Stored records:
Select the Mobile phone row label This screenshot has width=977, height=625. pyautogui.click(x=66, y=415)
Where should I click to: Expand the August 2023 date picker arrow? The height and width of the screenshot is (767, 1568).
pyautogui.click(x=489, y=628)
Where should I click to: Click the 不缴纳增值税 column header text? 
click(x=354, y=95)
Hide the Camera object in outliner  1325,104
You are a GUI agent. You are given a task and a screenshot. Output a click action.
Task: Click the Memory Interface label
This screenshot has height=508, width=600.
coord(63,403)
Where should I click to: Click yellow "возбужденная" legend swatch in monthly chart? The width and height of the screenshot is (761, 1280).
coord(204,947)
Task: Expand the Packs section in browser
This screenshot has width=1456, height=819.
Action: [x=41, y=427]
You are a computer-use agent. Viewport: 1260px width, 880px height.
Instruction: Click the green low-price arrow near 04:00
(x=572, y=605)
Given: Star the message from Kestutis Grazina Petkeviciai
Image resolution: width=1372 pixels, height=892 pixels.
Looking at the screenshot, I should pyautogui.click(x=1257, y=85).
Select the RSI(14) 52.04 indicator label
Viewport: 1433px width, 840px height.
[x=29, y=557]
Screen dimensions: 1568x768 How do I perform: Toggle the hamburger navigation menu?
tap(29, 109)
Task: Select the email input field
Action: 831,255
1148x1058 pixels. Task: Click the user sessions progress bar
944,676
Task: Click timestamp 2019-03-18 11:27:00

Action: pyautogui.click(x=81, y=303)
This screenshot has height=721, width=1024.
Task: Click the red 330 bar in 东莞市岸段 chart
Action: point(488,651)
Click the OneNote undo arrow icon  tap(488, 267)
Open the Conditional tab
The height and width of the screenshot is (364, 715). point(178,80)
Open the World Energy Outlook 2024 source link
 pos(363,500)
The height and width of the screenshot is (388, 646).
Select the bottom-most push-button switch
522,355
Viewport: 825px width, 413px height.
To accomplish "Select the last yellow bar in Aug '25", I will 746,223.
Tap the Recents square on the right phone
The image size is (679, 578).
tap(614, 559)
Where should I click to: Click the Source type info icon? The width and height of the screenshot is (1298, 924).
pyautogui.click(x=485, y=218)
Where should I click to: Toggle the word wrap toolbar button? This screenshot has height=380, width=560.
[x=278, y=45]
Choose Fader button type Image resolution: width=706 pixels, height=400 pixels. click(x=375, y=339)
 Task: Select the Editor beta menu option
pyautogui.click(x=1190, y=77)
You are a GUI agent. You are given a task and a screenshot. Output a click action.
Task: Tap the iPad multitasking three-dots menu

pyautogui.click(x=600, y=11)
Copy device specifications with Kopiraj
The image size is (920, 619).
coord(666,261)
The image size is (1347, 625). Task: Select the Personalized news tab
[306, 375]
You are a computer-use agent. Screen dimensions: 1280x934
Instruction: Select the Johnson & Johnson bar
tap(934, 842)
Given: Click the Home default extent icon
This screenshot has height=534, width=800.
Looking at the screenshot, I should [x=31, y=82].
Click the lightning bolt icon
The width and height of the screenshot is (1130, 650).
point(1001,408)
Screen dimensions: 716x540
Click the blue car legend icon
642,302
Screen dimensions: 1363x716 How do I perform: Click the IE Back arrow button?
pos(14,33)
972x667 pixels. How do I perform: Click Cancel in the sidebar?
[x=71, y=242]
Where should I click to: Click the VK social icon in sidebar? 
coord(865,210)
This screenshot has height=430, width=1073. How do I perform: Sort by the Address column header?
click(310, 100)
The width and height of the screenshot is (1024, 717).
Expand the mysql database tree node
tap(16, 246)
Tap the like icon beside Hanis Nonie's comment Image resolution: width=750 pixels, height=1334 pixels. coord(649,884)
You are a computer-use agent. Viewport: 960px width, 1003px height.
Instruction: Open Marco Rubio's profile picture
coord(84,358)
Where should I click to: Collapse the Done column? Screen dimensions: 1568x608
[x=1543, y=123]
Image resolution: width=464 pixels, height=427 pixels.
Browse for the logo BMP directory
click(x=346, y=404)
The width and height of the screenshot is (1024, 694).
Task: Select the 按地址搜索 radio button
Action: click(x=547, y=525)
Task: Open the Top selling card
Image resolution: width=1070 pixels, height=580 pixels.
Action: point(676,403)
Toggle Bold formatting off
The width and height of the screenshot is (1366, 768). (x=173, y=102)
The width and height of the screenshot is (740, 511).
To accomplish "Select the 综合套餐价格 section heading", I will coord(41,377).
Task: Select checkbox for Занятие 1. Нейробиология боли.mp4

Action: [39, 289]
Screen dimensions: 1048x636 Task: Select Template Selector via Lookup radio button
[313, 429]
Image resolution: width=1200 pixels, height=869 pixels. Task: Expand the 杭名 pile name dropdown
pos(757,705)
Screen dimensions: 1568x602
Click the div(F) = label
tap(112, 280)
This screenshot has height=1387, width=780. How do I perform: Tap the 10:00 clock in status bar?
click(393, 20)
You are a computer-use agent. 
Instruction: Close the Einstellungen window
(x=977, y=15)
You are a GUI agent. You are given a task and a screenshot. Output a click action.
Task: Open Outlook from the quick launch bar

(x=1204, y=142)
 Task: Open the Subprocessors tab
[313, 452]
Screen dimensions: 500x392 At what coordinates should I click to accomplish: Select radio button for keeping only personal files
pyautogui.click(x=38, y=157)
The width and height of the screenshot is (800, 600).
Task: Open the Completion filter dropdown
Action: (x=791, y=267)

Task requirements: Pull out every line of the entries that includes the word "section".

Task answer:
Task: Expand the Packs section in browser
To accomplish "Select the 综合套餐价格 section heading", I will coord(41,377).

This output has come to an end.